Studio album by Crowbar
- Released: August 21, 2001
- Genre: Sludge metal
- Length: 45:31
- Label: Spitfire
- Producer: Dave Fortman

Crowbar chronology
| Equilibrium (2000) | Sonic Excess in Its Purest Form (2001) | Lifesblood for the Downtrodden (2005) |

= Sonic Excess in Its Purest Form =

Sonic Excess in Its Purest Form is the seventh studio album by American sludge metal band Crowbar.
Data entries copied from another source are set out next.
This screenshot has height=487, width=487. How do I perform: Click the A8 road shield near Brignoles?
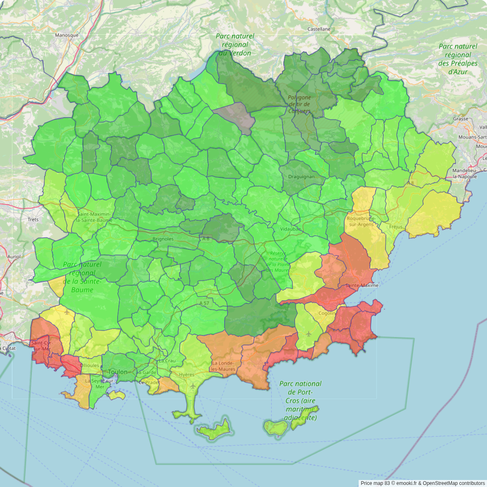coord(205,239)

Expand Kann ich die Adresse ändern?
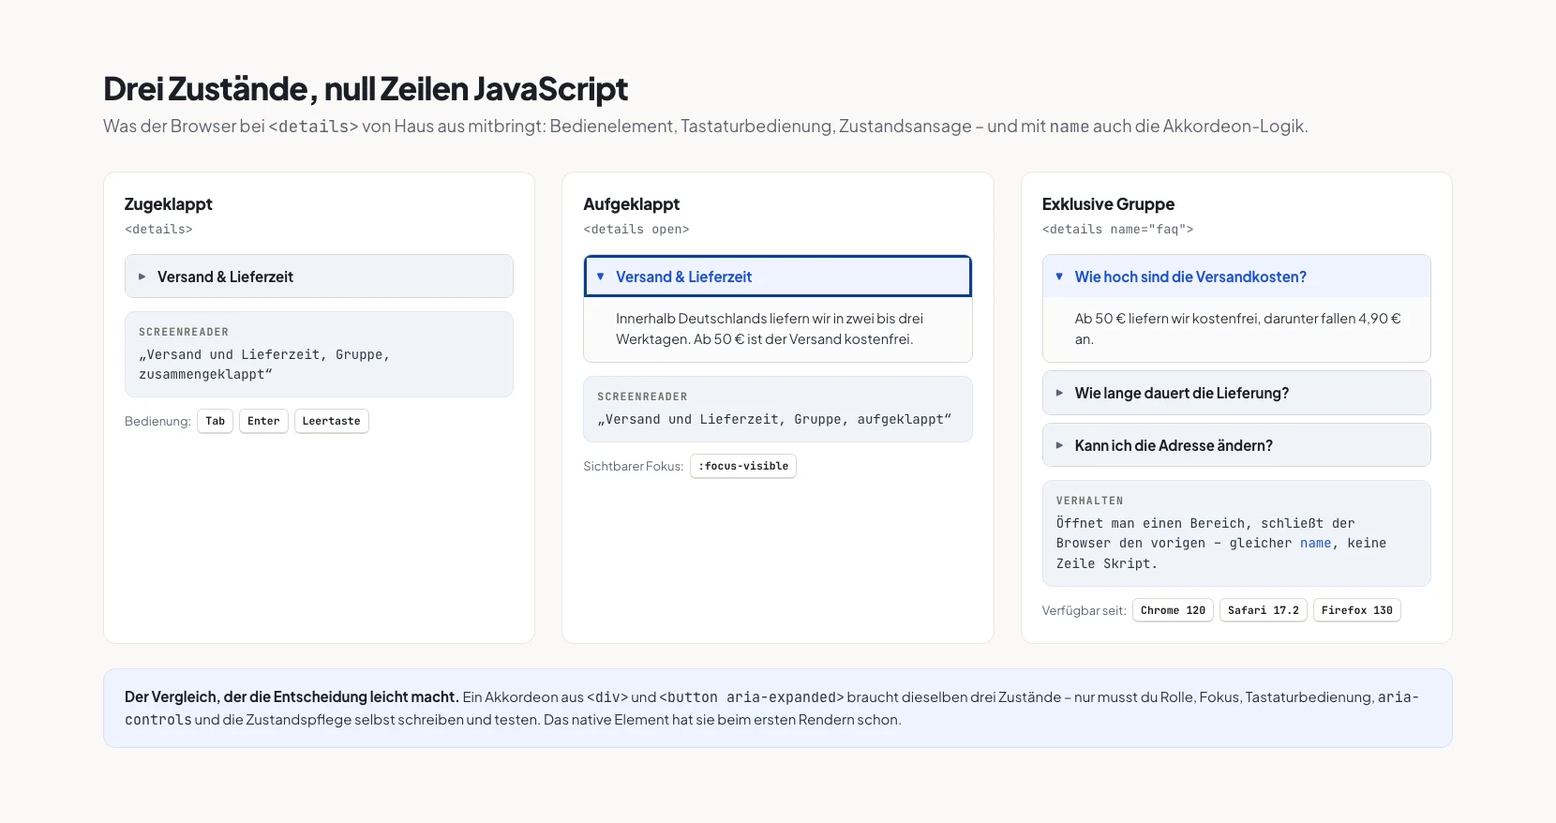pos(1236,445)
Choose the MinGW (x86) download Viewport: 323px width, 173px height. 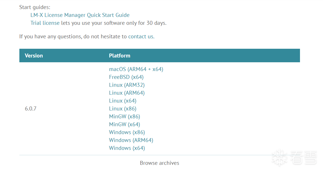124,116
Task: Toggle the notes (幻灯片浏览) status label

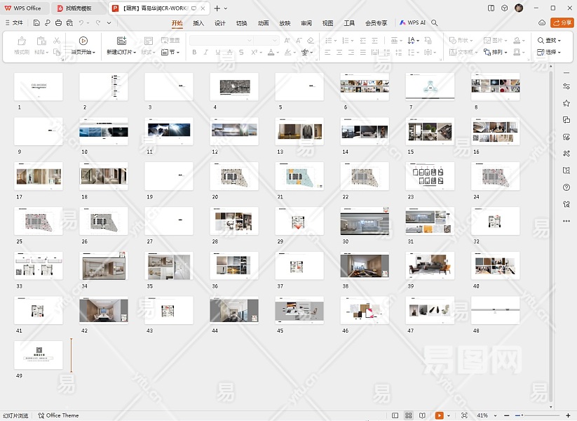Action: click(x=16, y=415)
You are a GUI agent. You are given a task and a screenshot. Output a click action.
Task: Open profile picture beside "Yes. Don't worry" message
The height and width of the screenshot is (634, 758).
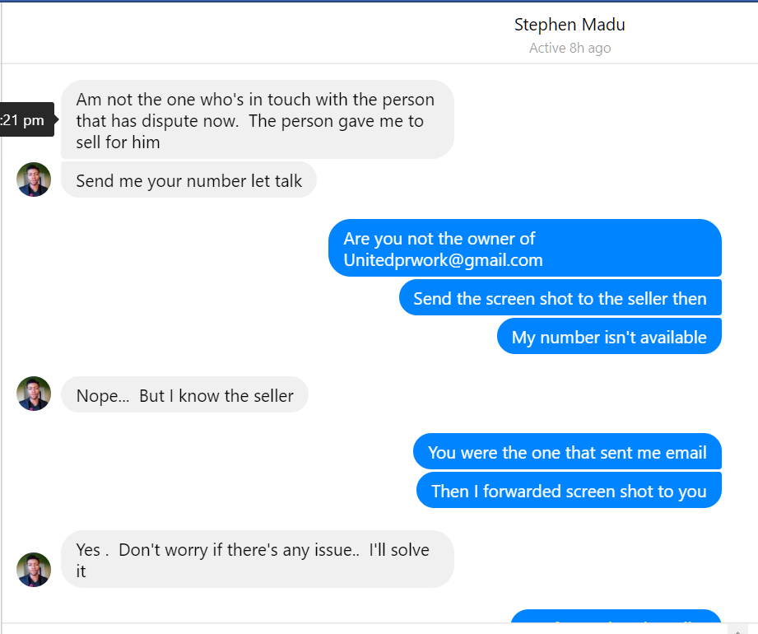click(34, 570)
It was released on August 21, 2001. It is the last album to feature guitarist Sammy Duet, and the first and only album to feature bassist Jeff Okoneski and ex-Machine Head drummer Tony Costanza.

Songs such as "The Lasting Dose" and "To Build a Mountain" have become mandatory staples on Crowbar's live setlists.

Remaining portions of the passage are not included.